Como resultado de las mezclas, hay nombres como Robelkis (Roberto y Belkis), Migdisray (Migdalia y Raymundo), Geyne (Gerónimo y Nelly), Yaneymi (Yanet y Mijail) o Mayren (Mayra y René).
La recurrente opción de invertir las palabras ha creado otros como Ailed a partir de Delia; Adianez por Zenaida, y hasta Orazal por Lázaro.
Entre los casos más particulares, están las adaptaciones criollas de términos extranjeros, muchos de ellos del inglés: Leydi por «lady», Maivi por «maybe», Olnavy por «Old Navy», Usnavi por «U.S.Navy» y Danyer por «danger».
«Existió un momento en el que no se podían poner nombres de procedencia extranjera tal cual; esa decisión del ámbito jurídico trascendió al lingüístico», explicó a Juventud Rebelde la investigadora Aurora Camacho.
Camacho, miembro del Instituto Cubano de Literatura y Lingüística, indica que en la isla se mantienen vigentes nombres de arraigo cultural y más sencillos como María o Pedro aunque «ciertamente con menos frecuencia».
En Cuba también hay una tradición de herencia de nombres de otras culturas, como la rusa (Yuri, Boris, Tatiana, Yordanka, Katia), y de usar topónimos hasta cierto punto exóticos para el Caribe como Yasnaya, Hanoi o Yakarta.
Combinación de nombreo o pronombres
A la hora de jugar con las palabras, existen casos que combinan pronombres personales como yo, tú y él para formar Yotuel. Asimismo se ha visto la unión del término «sí» o de su pronunciación en varios idiomas: Dayesí y Widayesí.

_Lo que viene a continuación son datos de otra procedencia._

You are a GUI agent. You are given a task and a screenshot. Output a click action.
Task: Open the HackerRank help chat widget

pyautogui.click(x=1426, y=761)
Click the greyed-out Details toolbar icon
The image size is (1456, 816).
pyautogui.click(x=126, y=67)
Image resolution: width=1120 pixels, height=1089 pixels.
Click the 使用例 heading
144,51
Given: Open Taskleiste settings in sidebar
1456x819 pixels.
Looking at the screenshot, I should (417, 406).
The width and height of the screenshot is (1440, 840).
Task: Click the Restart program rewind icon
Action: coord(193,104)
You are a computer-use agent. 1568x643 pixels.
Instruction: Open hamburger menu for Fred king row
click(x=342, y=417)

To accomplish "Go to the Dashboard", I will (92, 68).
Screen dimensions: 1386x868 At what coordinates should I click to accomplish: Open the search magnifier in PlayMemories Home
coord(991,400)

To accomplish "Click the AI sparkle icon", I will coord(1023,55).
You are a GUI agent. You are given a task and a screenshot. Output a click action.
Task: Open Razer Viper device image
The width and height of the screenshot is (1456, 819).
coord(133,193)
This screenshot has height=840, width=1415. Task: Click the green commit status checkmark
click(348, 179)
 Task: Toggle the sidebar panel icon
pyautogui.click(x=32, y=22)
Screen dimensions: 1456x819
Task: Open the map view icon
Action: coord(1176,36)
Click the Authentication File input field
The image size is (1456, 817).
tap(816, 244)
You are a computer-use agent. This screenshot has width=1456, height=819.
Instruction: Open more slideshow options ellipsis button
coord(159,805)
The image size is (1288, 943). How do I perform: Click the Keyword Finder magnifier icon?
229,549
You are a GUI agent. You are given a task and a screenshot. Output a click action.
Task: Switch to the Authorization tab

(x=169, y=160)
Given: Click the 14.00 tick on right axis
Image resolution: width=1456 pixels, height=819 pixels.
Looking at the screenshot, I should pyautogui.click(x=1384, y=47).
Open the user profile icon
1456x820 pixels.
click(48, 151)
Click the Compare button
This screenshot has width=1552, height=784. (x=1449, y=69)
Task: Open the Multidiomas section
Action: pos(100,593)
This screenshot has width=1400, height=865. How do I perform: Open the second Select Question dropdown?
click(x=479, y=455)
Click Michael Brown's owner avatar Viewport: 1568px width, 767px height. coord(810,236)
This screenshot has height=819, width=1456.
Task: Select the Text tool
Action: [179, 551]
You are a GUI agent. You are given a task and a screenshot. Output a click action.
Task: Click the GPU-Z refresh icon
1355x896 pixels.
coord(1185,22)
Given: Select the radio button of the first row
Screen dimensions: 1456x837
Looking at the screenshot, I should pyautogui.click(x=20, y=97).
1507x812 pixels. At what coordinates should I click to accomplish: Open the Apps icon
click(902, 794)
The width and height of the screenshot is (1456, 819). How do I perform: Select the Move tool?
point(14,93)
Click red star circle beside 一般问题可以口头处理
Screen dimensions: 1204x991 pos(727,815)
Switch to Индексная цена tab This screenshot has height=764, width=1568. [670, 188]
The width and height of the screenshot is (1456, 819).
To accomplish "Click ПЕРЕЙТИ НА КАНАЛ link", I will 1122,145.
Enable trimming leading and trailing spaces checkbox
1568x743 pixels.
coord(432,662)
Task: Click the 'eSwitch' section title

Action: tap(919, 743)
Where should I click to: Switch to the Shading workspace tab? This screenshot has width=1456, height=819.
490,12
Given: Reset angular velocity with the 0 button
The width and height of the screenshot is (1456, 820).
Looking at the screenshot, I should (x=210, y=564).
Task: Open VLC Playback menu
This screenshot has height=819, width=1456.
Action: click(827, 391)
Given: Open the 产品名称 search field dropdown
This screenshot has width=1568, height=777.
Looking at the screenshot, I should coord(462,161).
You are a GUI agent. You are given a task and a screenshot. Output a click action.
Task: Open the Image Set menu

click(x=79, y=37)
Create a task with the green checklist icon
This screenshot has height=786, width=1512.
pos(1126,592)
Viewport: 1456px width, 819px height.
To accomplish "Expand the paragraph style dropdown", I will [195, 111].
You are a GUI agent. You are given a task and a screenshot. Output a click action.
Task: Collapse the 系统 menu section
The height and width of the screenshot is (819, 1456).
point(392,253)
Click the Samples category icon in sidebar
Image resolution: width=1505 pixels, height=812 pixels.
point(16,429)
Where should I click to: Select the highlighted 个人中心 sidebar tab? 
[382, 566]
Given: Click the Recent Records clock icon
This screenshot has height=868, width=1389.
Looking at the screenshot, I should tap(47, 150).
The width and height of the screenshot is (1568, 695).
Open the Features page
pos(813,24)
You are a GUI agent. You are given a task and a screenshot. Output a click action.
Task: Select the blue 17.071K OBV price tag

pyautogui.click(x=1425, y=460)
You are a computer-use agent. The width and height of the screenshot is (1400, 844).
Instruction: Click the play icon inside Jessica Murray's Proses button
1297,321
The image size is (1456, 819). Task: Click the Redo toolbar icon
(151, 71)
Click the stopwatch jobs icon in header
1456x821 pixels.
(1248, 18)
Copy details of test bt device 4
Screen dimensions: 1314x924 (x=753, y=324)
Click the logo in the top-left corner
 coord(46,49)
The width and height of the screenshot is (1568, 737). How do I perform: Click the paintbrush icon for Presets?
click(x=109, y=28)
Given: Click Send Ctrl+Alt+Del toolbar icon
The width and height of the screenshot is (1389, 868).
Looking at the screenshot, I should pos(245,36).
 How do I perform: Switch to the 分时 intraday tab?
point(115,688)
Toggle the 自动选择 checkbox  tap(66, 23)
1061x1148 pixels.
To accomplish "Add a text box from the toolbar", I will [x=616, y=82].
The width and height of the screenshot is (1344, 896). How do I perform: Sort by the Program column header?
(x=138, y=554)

Los inventos de nombres con la letra «Y» han sido una constante durante varias generaciones y ya son tradición en el país: Yanisey, Yumilsis, Yumara, Yosbel, Yadel, Yulieski, Yovel, Yolaide, Yamisel, Yirmara, Yoelkis, Yuset, Yohendry, Yoanni, Yander, Yunier.
Camacho advierte sobre los problemas sociales e individuales que pueden conllevar algunas de estas variantes, pues de inicio muchas no revelan algo tan fundamental como el género de la persona.